In a page, place 2 L2 page tables, each with 256 entries, each 4 byte, so the totals are 256*2*4=2kb, placed in the lower half of the page, and the upper part places the page table used by the corresponding Linux memory management system, and the MMU hardware does not use it. So it just fills a page size (4KB) so it doesn't waste space.
With the above foundation, the following detailed analysis of the above line780 function Alloc_init_pud, the function will eventually call to the ALLOC_INIT_PTE function:
The line598 Early_pte_alloc function determines whether the L2 page table that the corresponding PMD points to exists, assigns the L2 page table if it does not exist, and returns the virtual address of the page on which the L2 table is located if it exists.
line572 determines whether the L2 page table that the PMD points to exists, does not exist, assigns Pte_hwtable_off (512*4=2KB) +pte_hwtable_size by the Early_alloc function (512*4= 2KB) Totals A physical page of 4KB to store 2 Linuxpet page tables + 2 hwpte page tables.

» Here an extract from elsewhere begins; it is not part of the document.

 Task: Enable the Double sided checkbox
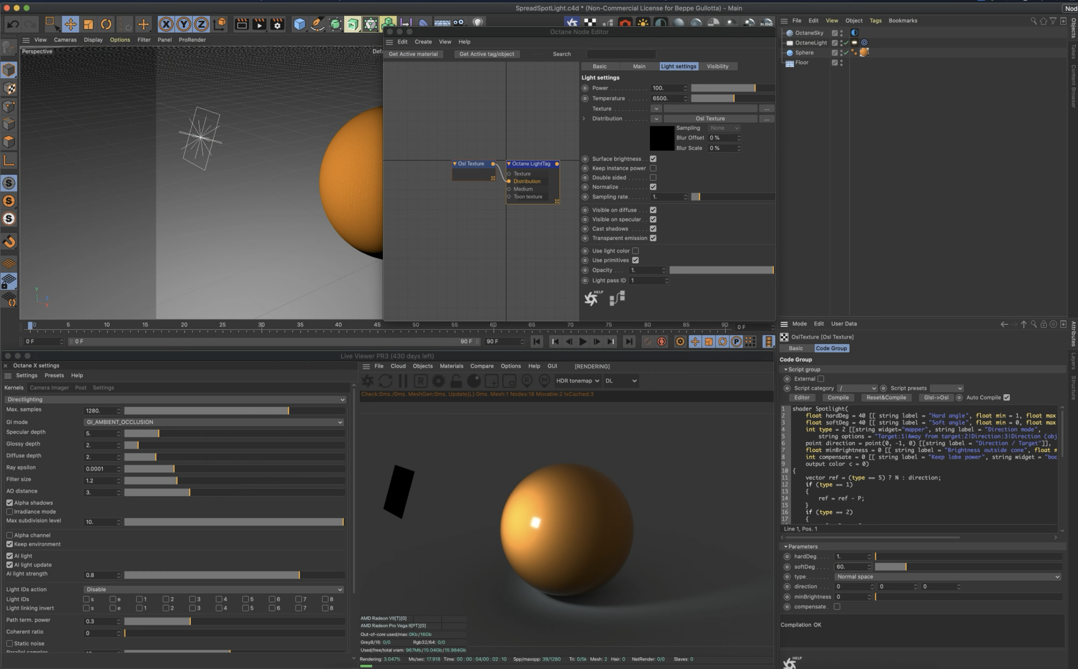pyautogui.click(x=653, y=178)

line574 returns the virtual address of this physical page
Back to the line599 of the ALLOC_INIT_PTE function:
line183 Pte_index is used to determine the offset of the virtual address in the L2 page table. Virtual Address bit[12~21] Total 9 bit, just for addressing two L2 page tables (total 512 items)

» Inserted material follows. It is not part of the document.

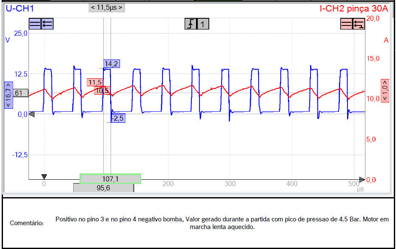Click the 11,5 red current cursor readout

pyautogui.click(x=95, y=82)
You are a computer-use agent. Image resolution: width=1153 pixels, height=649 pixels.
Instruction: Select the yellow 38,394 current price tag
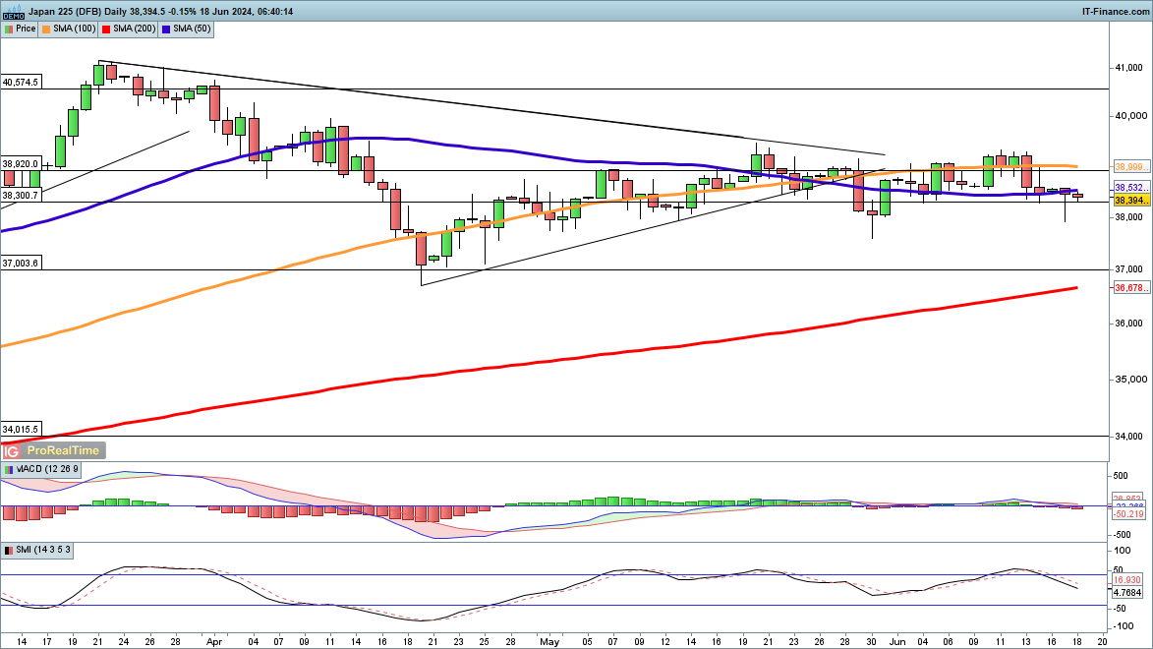click(x=1126, y=200)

Back to the Alloc_init_pte function, where line605 rows, is to set the page table entry (that is, Pte) to which addr is positioned in the L2 page table, and the main task is to populate the physical address of the corresponding physical page for the MMU hardware to implement the translation of the address.
The line604~line607 loop fills up two Hwpte page tables and completes the creation of a 2M physical memory mapping table.

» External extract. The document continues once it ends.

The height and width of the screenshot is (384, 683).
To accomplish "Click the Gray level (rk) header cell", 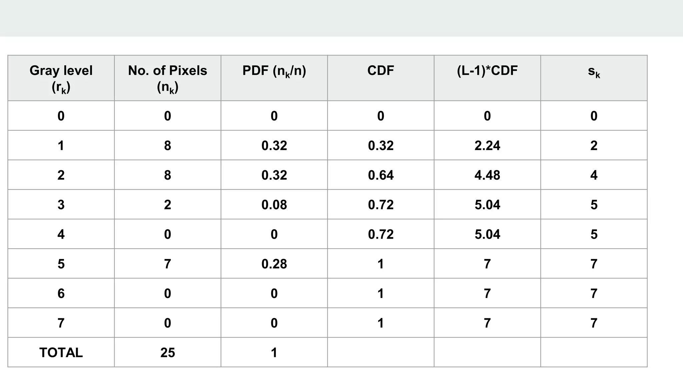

LINE608 will eventually call the following functions: static inline void __pmd_populate (pmd_t *PMDP, phys_addr_t Pte, pmdval_t Prot)
before you perform this function, the 2 L2 page table has been established, and the function is to set the corresponding table entry for the L1 page table to point to the 2 L2 page table (hwpte0,hwpte1) that has just been established, as mentioned earlier, because Linux L1 page table entries are 8 byte sizes, so:
line133 points The first 4 bytes to the HWPTE0 page table.
line135 The last 4 bytes to the Hwpte1 page table, so the association of the L1---〉l2 page tables has been established.
line137 is refreshing the TLB buffer so that the system's CPU can see the changes in the map
This completes the mapping of the virtual address to the physical address specified by the struct MAP_DESC *MD structure, for hardware MMU to automatically translate virtual to physical addresses.
The above process, there are selected to omit some of the details, limited to space, and if you understand the process, very detailed to see the relevant code. For example, the Set_pte_ext function above will invoke the Assembly function to implement the setting of the PTE table entry.